** Compito assegnato A **
Riporti ogni riga dell'elenco che contiene la stringa "coordinates".

** Testo fornito **
%%

Sarà perché, e lo dico parafrasando Bazin a proposito del western, «il calcio ignora quasi il primo piano, usa pochissimo il piano americano mentre predilige la panoramica e il ‘travelling’ che annullano i limiti dello schermo e restituiscono allo spettatore l’immensità dello spazio», sarà (anche) per questo, ma il calcio visto al cinema lascia sempre piuttosto perplessi. Gli amanti del solo cinema perché riottosi verso la materia narrata, gli appassionati di entrambi perché non vedono mai realizzarsi una vera sintonia spettacolare. E un paragone è possibile solo se i due aspetti si confrontano attraverso il filtro del supporto: il cinema in sala (o a casa o su qualunque altro device che permetta l'isolamento - ma il discorso è ampio e articolato, come spiega Casetti nel suo ultimo lavoro, "La galassia Lumiére") e il calcio in televisione, perché allo stadio non si parla più di visione ma di reale partecipazione, in una sorta di rituale antropologico ed emotivo.

Così come il western, di cui ci siamo serviti, il calcio è essenzialmente azione. Anzi, lo è ancora più del western: se osservo il primo piano di Gary Cooper in Mezzogiorno di fuoco, ne apprezzo il dubbioso smarrimento prima che l'ora si compia e la minaccia piombi sul paese e sul suo recentissimo matrimonio, e tale consapevolezza mi guiderà nella pienezza della suspense e del pathos quando arriverà il redde rationem finale nella Main Street, che, a quel punto, posso anche gustarmi lungo un'ideale linea diagonale posta in campo medio.

Mentre, durante una finale di un importante trofeo in cui mi senta profondamente immedesimato, se dovessi vedere un primo piano di un giocatore della mia squadra del cuore teso nello sforzo di pennellare l'ultimo passaggio o di liberarsi dall'avversario per sferrare il tiro in porta, acquisirei una coscienza maggiore sull'esito dell'azione? Oppure lo avvertirei come un'intrusione particolarmente fastidiosa a causa della frantumazione della linearità percettiva che da sempre garantisce la piena partecipazione e il divertimento del tifoso? È indubbio che in televisione un piano ravvicinato durante l'azione sia un evento irrealizzabile e che l'espressione dei giocatori in campo è osservata quasi esclusivamente durante le pause, siano esse la predisposizione di un calcio di punizione, la scelta dell'angolo su un rigore, la reazione a un gol sbagliato clamorosamente o il dolore dopo un fallaccio subito. Un aspetto ovvio che il cinema sorprendentemente ignora e che deve necessariamente ignorare. Il film punta a stimolare l'emozione attraverso la narrazione ma l'inserimento di un primo piano in un momento particolare dell'azione non è né narrativo, né particolarmente espressivo, appare solo gratuito. Tra calcio e sua versione cinematografica esiste una differenza inconciliabile nella collocazione delle inquadrature all'interno della catena emotiva delle immagini. Come in molti altri casi precedenti, anche in Pelé giunge il momento in cui l'azione decisiva, quella che lo consegnerà alla storia del calcio, lui giovincello appena diciassettenne tutto istinto e movenze feline, si blocca un istante in un primo piano che nel cinema pare sempre necessario perché rappresenta una sorta di catalisi barthesiana tra il prima, in cui i sogni possibili rischiano di essere solo velleità, e il dopo, momento nel quale la speranza si avvera e l'alternativa si chiude con successo.

%%

** Compito assegnato B **
Secondo il testo su calcio e cinema, in quale film si osserva il primo piano di Gary Cooper?

** Dati in ingresso **

%%

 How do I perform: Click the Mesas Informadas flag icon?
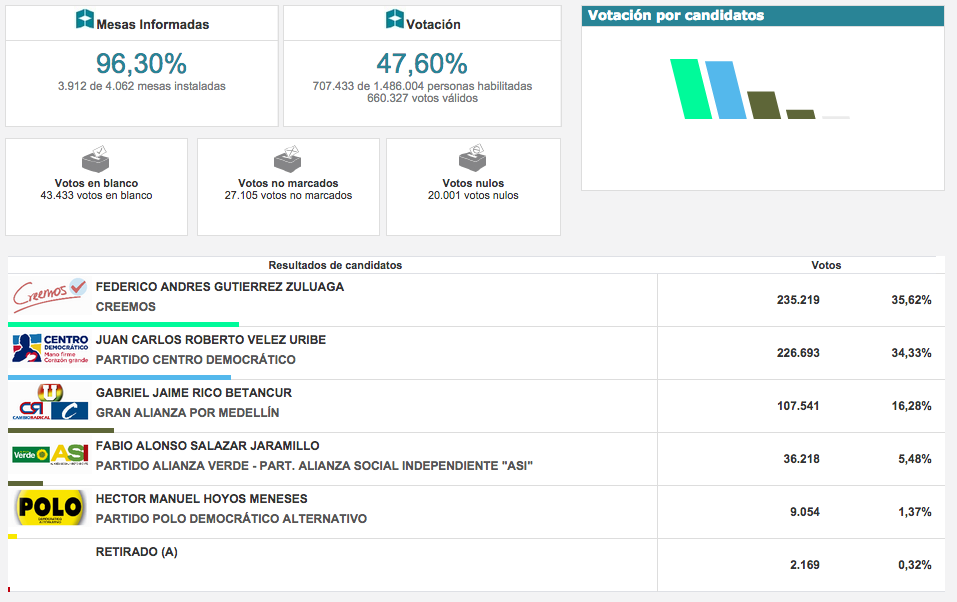coord(84,18)
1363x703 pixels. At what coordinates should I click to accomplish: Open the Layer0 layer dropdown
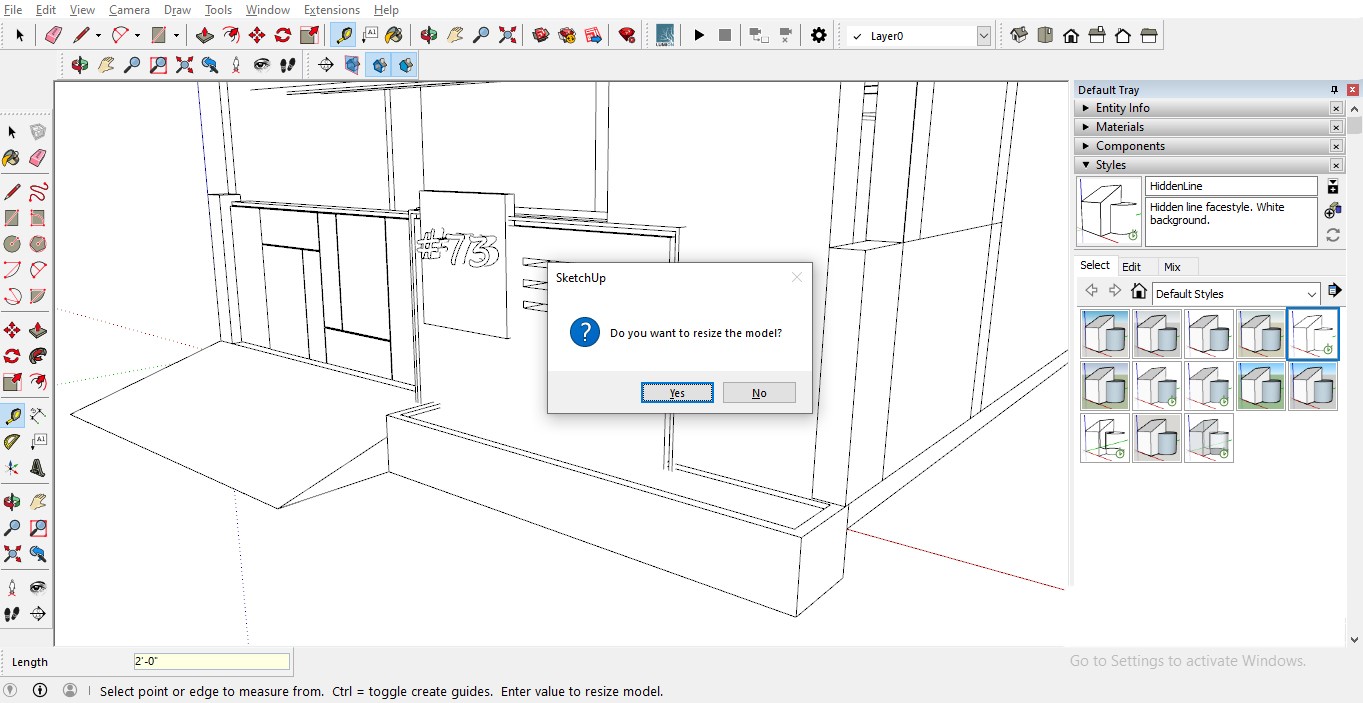pyautogui.click(x=983, y=36)
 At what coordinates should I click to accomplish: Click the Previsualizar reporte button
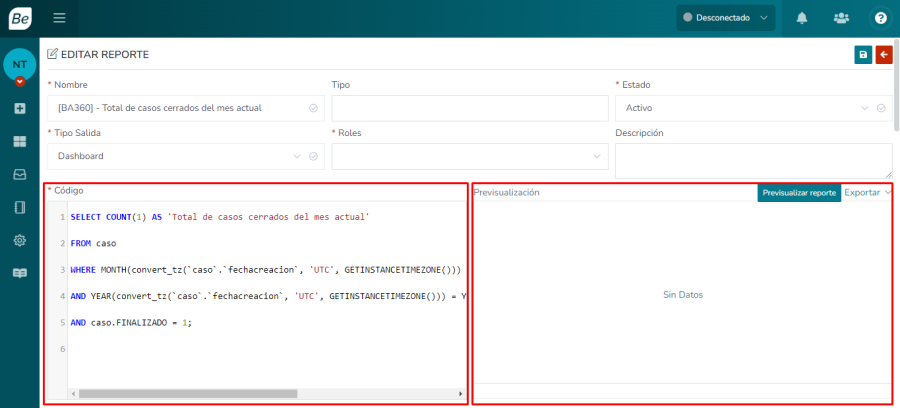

%%

** Risposta completa A **
1363x703 pixels. At what coordinates should I click to accomplish: Open the Layer0 layer dropdown
 At what coordinates should I click to accomplish: Click the Previsualizar reporte button

** Risposta completa B **
In Mezzogiorno di fuoco.